*Data extract*
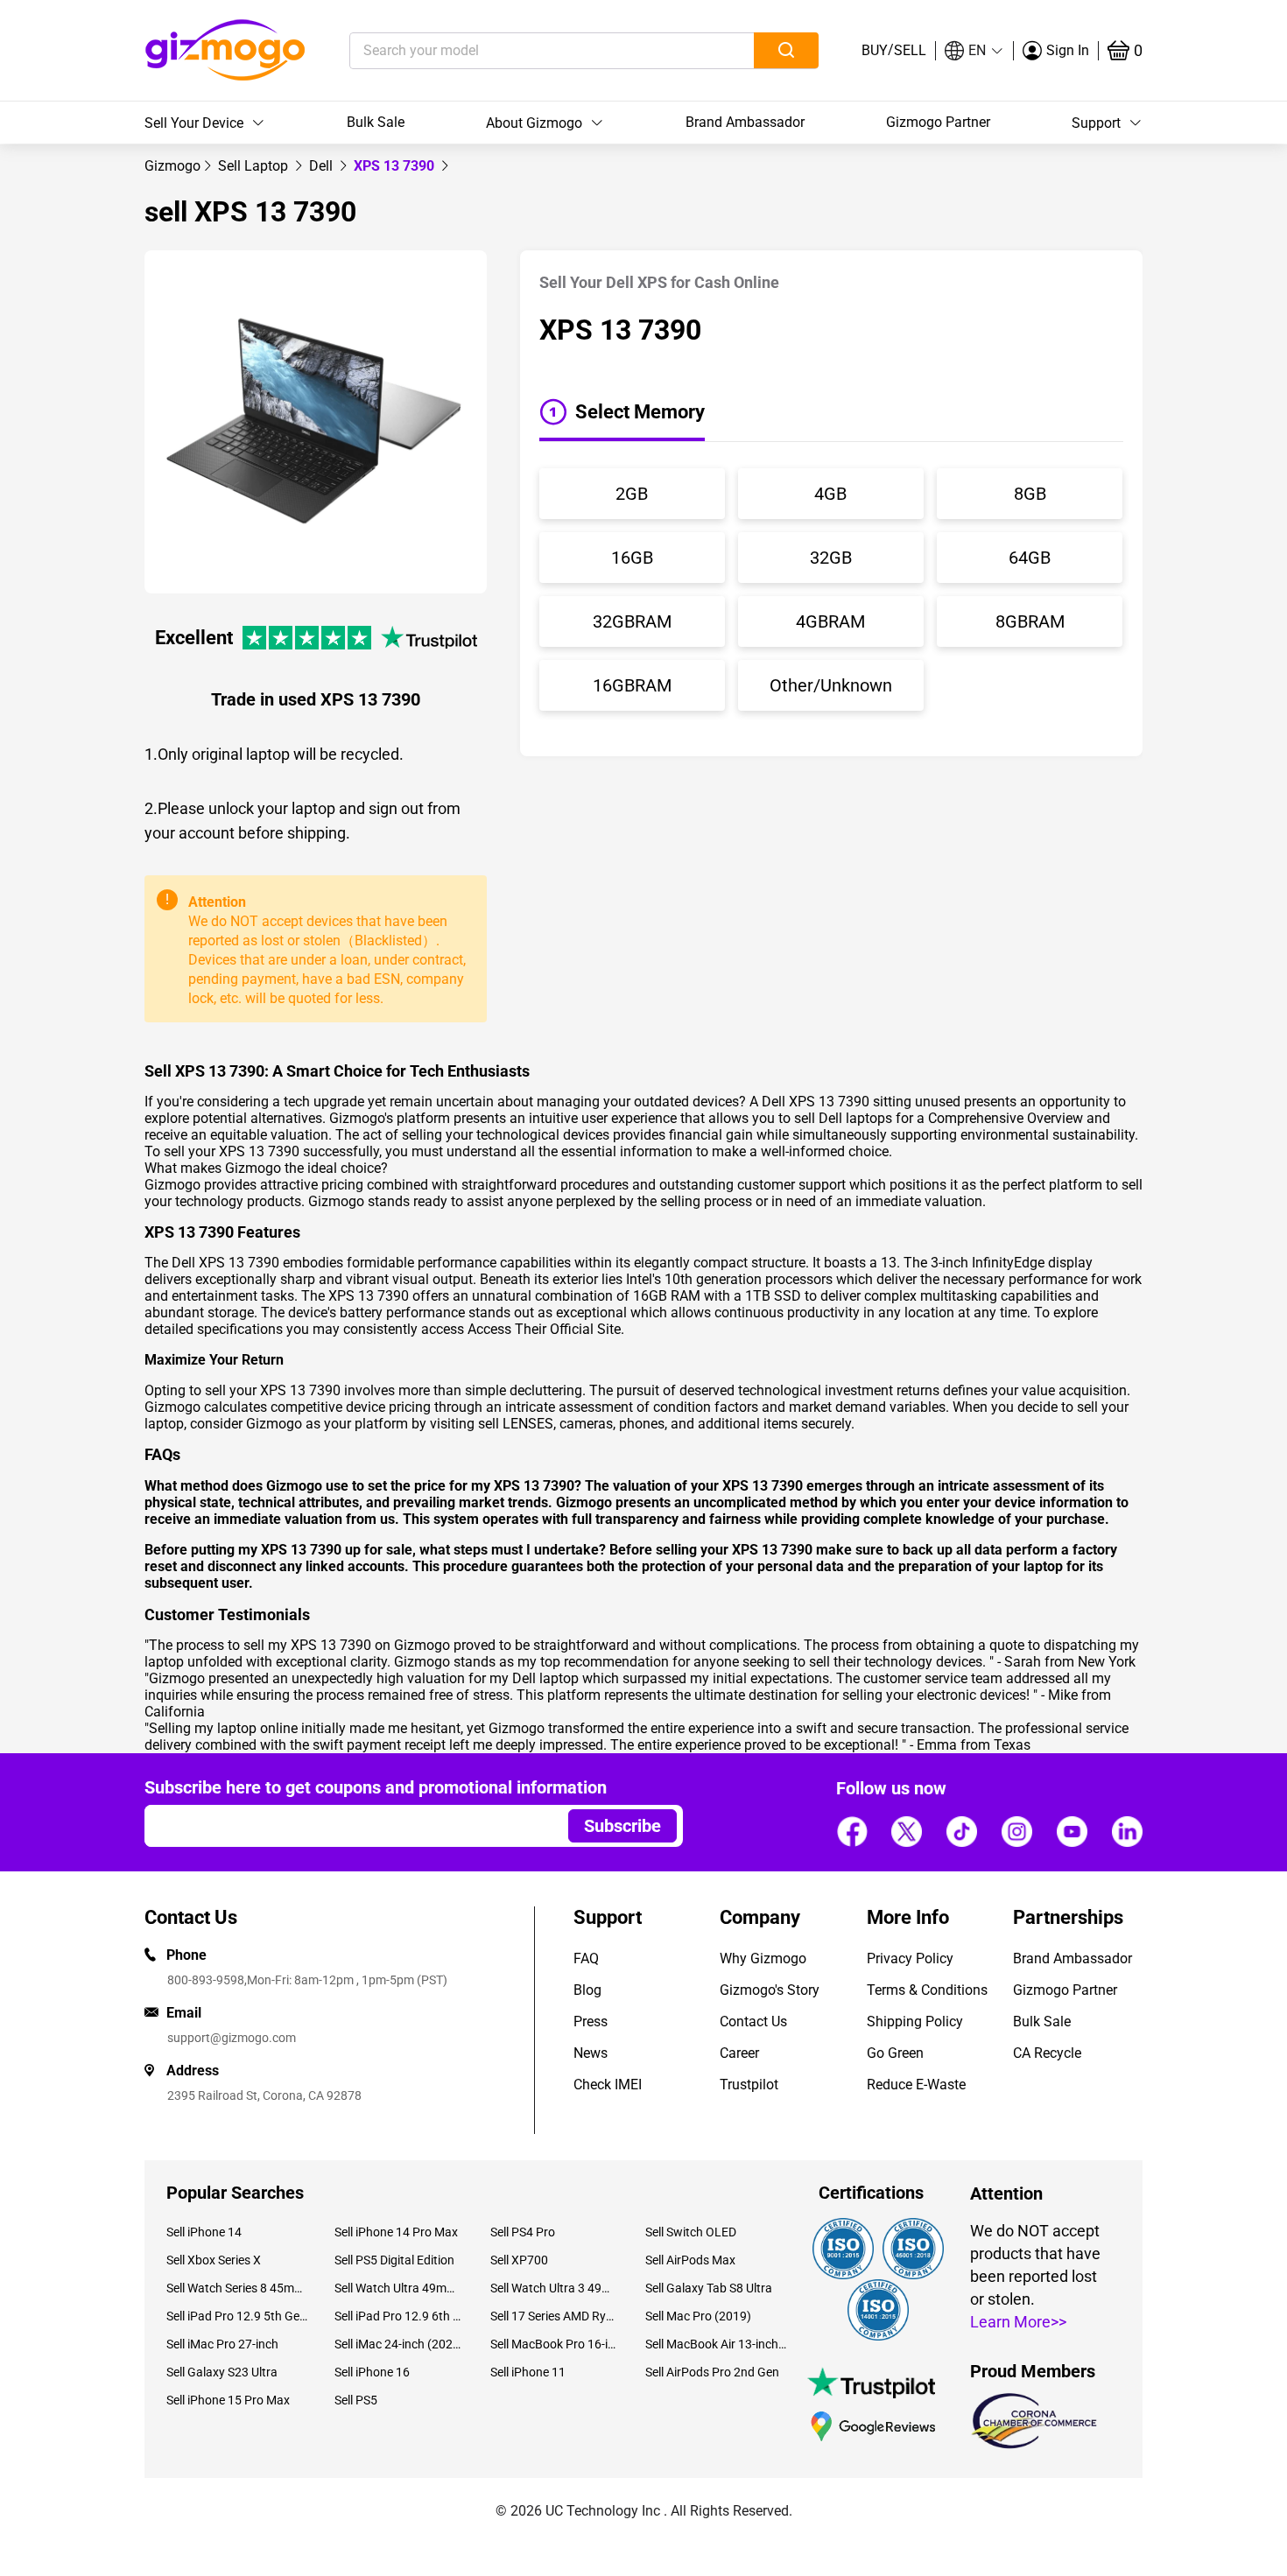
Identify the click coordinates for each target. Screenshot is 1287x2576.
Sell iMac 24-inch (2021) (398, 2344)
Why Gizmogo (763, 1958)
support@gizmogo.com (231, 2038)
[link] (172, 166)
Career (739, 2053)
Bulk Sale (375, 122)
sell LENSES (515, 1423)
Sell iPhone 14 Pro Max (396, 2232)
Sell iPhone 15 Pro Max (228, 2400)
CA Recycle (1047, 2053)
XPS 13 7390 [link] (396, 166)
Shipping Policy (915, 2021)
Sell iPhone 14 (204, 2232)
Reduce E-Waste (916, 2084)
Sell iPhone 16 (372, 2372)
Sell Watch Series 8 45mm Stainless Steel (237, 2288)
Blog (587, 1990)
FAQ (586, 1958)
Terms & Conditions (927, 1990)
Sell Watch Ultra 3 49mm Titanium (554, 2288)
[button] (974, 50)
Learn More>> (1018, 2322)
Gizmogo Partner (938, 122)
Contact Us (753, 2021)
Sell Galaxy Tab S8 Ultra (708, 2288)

---

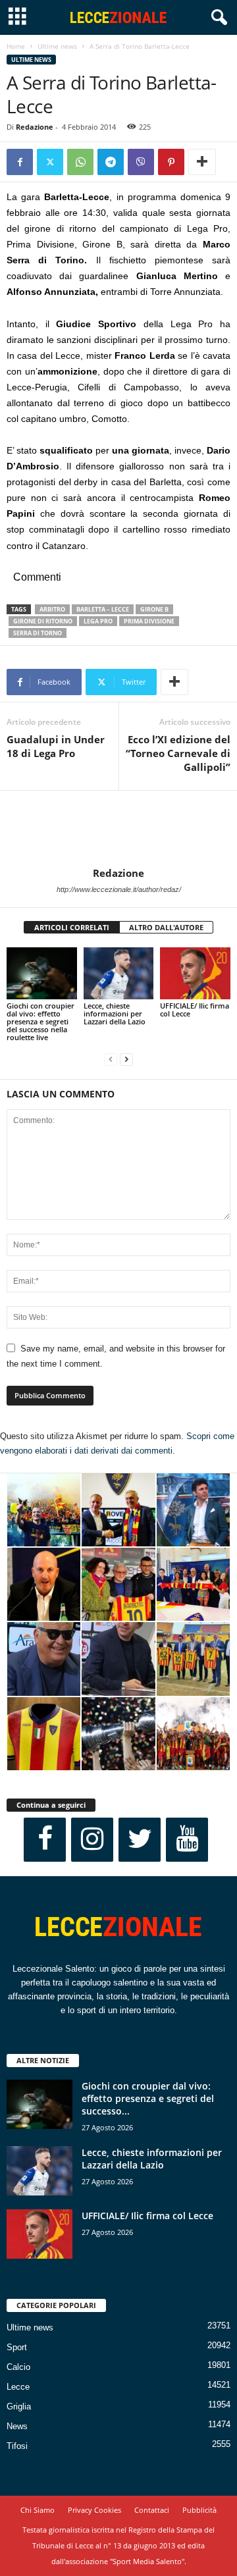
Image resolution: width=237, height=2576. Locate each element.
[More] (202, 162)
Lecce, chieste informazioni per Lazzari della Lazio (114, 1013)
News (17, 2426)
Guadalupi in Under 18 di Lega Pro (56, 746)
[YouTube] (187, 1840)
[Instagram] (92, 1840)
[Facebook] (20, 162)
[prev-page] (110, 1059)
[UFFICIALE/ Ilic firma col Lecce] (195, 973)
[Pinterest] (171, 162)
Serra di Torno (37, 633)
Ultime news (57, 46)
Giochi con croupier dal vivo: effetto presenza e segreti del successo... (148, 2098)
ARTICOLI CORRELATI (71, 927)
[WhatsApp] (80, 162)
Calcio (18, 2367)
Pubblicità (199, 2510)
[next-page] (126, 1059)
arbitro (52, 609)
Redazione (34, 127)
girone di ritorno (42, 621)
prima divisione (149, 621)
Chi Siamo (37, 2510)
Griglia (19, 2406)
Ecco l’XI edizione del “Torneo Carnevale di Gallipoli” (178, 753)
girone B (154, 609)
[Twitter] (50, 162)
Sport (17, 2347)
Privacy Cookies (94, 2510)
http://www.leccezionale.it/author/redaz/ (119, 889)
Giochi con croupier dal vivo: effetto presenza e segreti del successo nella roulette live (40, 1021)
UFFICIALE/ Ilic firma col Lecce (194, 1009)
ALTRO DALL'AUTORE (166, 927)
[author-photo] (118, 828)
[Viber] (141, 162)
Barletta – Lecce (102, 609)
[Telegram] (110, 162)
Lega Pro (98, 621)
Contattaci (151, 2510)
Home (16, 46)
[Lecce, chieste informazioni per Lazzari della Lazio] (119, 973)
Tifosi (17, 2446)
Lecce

*Exercise description*
Lines in the data that include the word "each" should all be copied.

*Result below*
Identify the click coordinates for each target. Screenshot is 1287x2576.
Image resolution: width=237, height=2576. Locate each element.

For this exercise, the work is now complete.